Um crime bilionário e altamente adaptável
De acordo com o Fundo Global para o Meio Ambiente (GEF), o tráfico de animais e plantas silvestres movimenta entre US$ 7 bilhões e US$ 23 bilhões por ano. Os criminosos negociam desde animais vivos até partes de espécies, como marfim, óleos vegetais, pós e artefatos, incluindo instrumentos musicais.
Para escapar da fiscalização, as redes ilegais utilizam estratégias sofisticadas, como nomes falsos para espécies, descrições genéricas em documentos de transporte, linguagem codificada em anúncios online e mudanças constantes de rotas e plataformas digitais.

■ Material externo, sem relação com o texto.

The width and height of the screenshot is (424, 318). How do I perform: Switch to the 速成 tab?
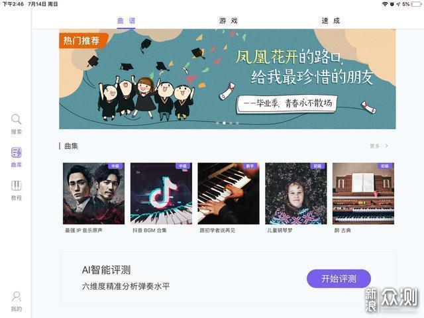[x=331, y=21]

Tecnologia aplicada à fiscalização
Entre os avanços que estão transformando o combate a esse tipo de crime, destacam-se:
- Triagem inteligente de cargas: equipamentos avançados de raio-X, combinados com softwares de detecção de anomalias, ajudam a identificar volumes suspeitos em meio a milhões de remessas internacionais.

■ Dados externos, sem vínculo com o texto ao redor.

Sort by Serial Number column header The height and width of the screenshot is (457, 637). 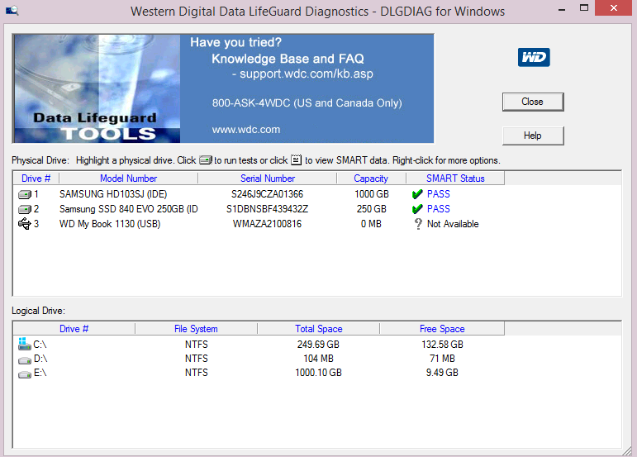coord(268,179)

- Identificação assistida por IA: sistemas com inteligência artificial permitem que fiscais descrevam partes de animais encontradas e recebam auxílio na identificação de espécies, diferenciando aquelas com níveis distintos de proteção legal.
- Testes de DNA portáteis: kits rápidos conseguem identificar espécies em até 30 minutos, sem necessidade de laboratórios, facilitando ações em portos, estradas e áreas remotas.

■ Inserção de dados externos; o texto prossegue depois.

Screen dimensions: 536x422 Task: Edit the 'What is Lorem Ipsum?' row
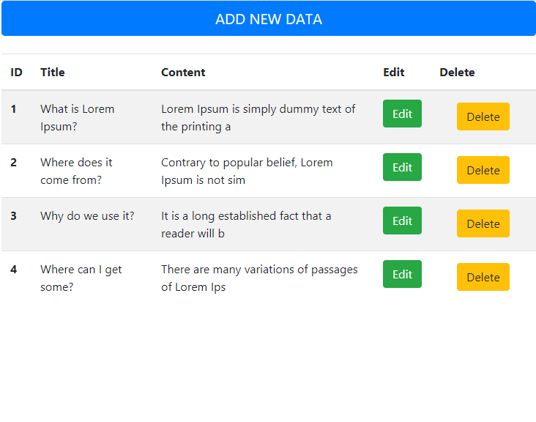(x=402, y=114)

- Reconhecimento de madeira: scanners portáteis analisam a estrutura celular da madeira, permitindo diferenciar espécies protegidas de alternativas legais, especialmente em regiões afetadas pelo desmatamento ilegal.
Monitoramento antes da fronteira
A atuação tecnológica não se limita aos pontos de fiscalização física. O monitoramento do comércio online tem sido essencial, já que grande parte do tráfico ocorre em plataformas digitais. Entre 2018 e 2023, empresas de tecnologia, em parceria com organizações ambientais, removeram mais de 23 milhões de anúncios e contas ligadas ao comércio ilegal de espécies protegidas.
Além disso, softwares analisam documentos de transporte e licenças comerciais em larga escala, identificando padrões suspeitos, como rotas incomuns, cargas subvalorizadas ou descrições incompatíveis com o trajeto declarado.
Apoio jurídico e cooperação internacional
Outra frente importante é a integração de bases legais de diferentes países. Novas ferramentas ajudam agentes a compreender regras de exportação, trânsito e destino, facilitando a aplicação da Convenção sobre o Comércio Internacional de Espécies Ameaçadas de Fauna e Flora Silvestres (CITES), principal tratado global sobre o tema.
Pesquisas acadêmicas também utilizam dados comerciais para apontar espécies ainda vulneráveis e que podem precisar de proteção internacional mais rigorosa.
Tecnologia como aliada, não substituta
Especialistas ressaltam que nenhuma dessas soluções substitui a atuação humana. No entanto, o uso combinado dessas tecnologias permite que a fiscalização seja mais precisa, preventiva e integrada, aumentando as chances de desarticular redes criminosas que operam em escala global.
A tendência é que o combate ao tráfico de animais silvestres avance de um modelo baseado em reações pontuais para uma estratégia proativa, sustentada por dados, ciência e cooperação internacional.